The reality was that there was no way that I or any other sane student was going to hand out all those cigarettes each week on an individual basis. And if I had, no one would have stopped to smoke or comment when rushing to or from class or the library or the gym. In fact, nobody ever made any kind of comment, except maybe, "Thanks. Can I have one for my roommate?"

My solution to this problem was to take about 200 packets every night and put them out on the tables in one or another of the dormitory parlors, where it was the custom to gather after dinner for coffee and a smoke. As for the comments that I had to fill in on the weekly report, I’m afraid I just made them up. There was space for about a dozen every week, as I recall, and it required considerable ingenuity to avoid repetition.
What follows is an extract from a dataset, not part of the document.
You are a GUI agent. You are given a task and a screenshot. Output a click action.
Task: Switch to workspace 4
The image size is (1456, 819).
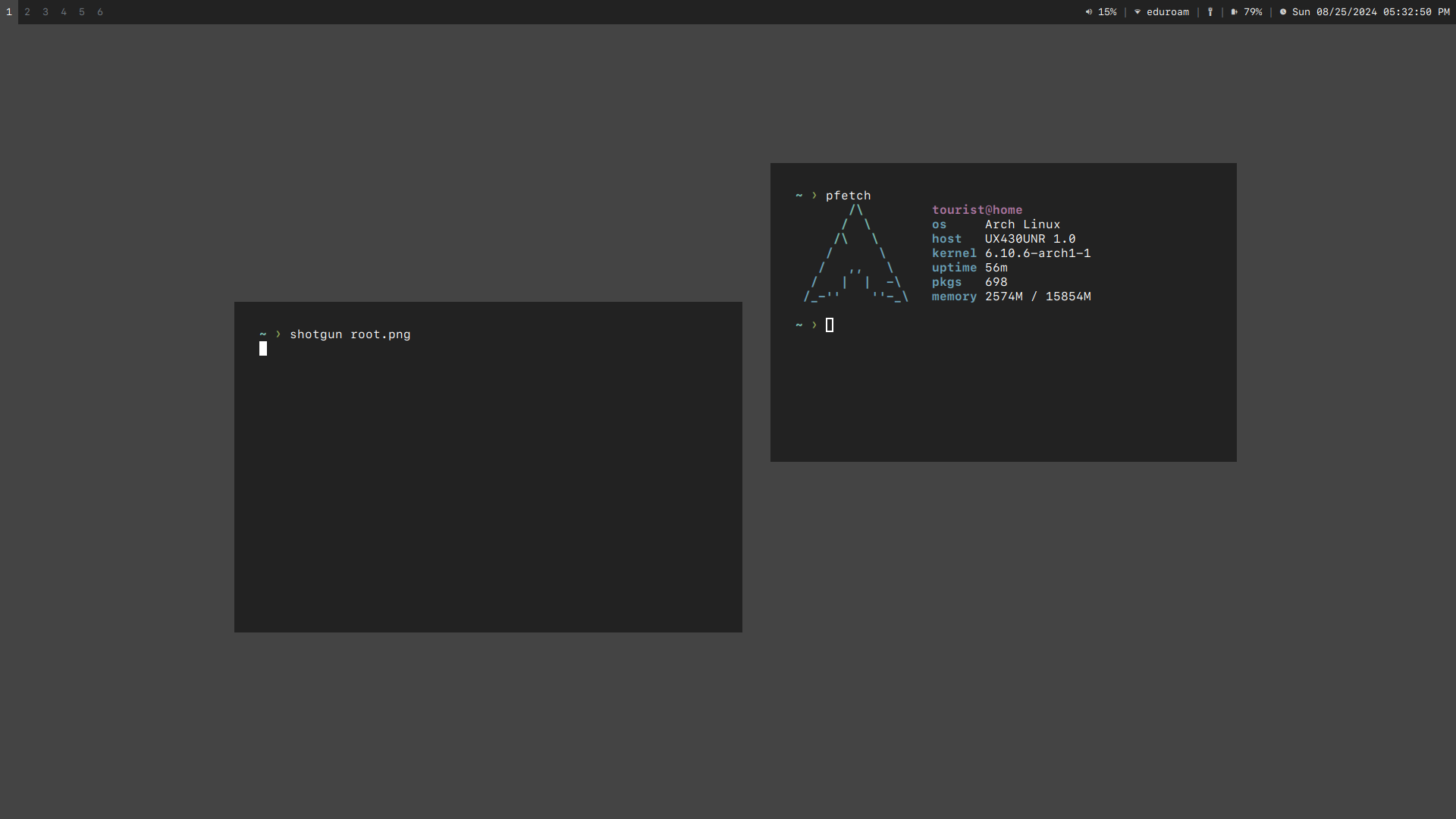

After all, there are limits to the variety of remarks one might make about a cigarette. Sometimes I filled in with a few negative comments, such as, "This is much too strong for me, and I don’t like the taste." I figured anybody who actually believed that college students talked about cigarettes instead of important things like their dates, their weekend plans, and Schopenhauer deserved a little deception.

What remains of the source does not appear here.